Second WIT Task Force meeting held on proposed academic building

By Beth Treffeisen

Special to the Gazette

The Boston Planning and Development Agency (BPDA) held a second Wentworth Institute Of Technology Task Force meeting on April 5 to discuss the school’s proposal for a new academic building.

The project will require an amendment to WIT’s institutional master plan (IMP), because it has changed in scope since it was originally approved. An IMP is a comprehensive development plan that describes an institution’s existing facilities, long-range planning goals, and proposed projects. The Boston Redevelopment Authority, which has since been re-branded to BPDA, approved the WIT’s IMP in 2010.

“We don’t have a name yet for the building but we would also like to put a donor name in front it,” said David Wahlstrom the vice president for business at Wentworth laughing. “We’re working hard to get that.”

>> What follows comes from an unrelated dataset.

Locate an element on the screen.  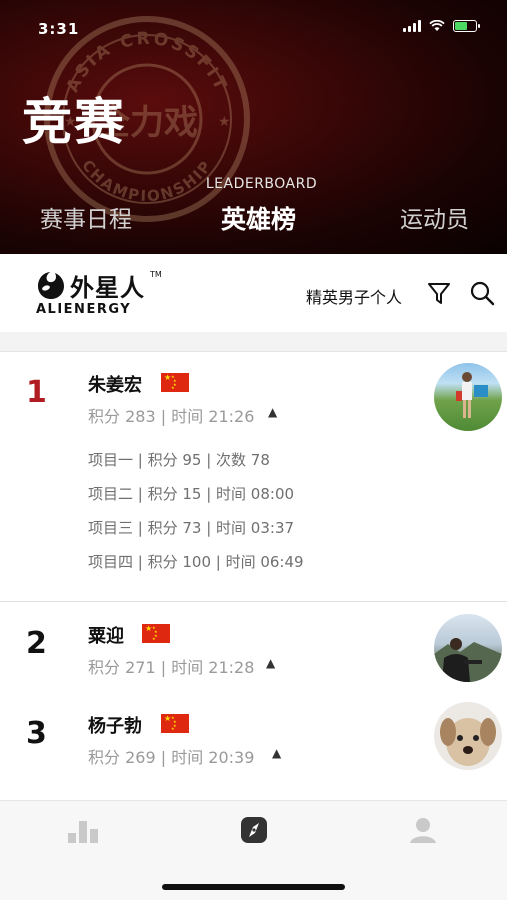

At about 64 feet in height and approximately 78,000 square feet, the multipurpose academic building to be located at 555 Parker St. will contain laboratories, student learning and group meeting space, offices, and storage space on floors two through four.

The first floor’s maker-space, and manufacturing and gathering space are intended to invite people from around campus to experience first-hand displays of Wentworth’s engineering capabilities and teachings.

The new building will work to accommodate Wentworth’s transition from a focus on engineering technology to engineering innovation in areas such as biological engineering. This transition requires new and different teaching and learning spaces.

The building will be located at the center of Wentworth campus on the eastern edge of the academic quad. It will sit between Watson Hall and the Nelson Recreation Center on Parker Street across from Annex Complex.

The new building will create a new pedestrian throughway across the plaza where the tennis courts are, which are currently cutting it off.

The current space is about 34,000 square feet and currently contains three outdoor tennis courts.

“It completes the quad,” said Josiah Stevenson the architect behind the project from Leers Weinzapfel Associates. “The scale and size and tone of the building brings the campus into the future.”

The project will take nearly two years to complete. Wentworth plans to break ground for the building this summer and to occupy it in spring 2019.

Expected to cost about $55 million, the building will house Wentworth’s new biological engineering program, its biomedical, civil engineering, and experiential learning programs, the Accelerate, Wentworth Innovation and Entrepreneurship Center, and science and manufacturing labs.

The building will be LEED silver certified and will sport solar fins to capture the suns energy to power the building.

“The building really fits into the scale of Wentworth,” said Stevenson.

This is one of five projects that were approved by the then Boston Redevelopment Authority (now the BPDA) in December 2010 IMP amendments.

The other projects include the completed Flanagan Campus Center at Beatty Hall, the 18,000 square feet of academic addition to the Ira Allen Building at 540 Parker St., and the student apartments at 525 Huntington Ave.

It also includes the BPDA board approved project of the new Sweeney Field Athletics Complex that will have an athletics playing field on top a sing story structure that will contain about 330 parking spaces.

The current proposed project that will serve as the Center for Engineering and Technology is the last to be fulfilled as part of the 2010 IMP.

“We have a lot of projects that start and expand and grow and change when we hear back from the community,” said Sandy Pascal from Wentworth. “Something new always is exciting and engaging for your community. As for getting close neighbors of Wentworth engaged we are very pleased with this project.”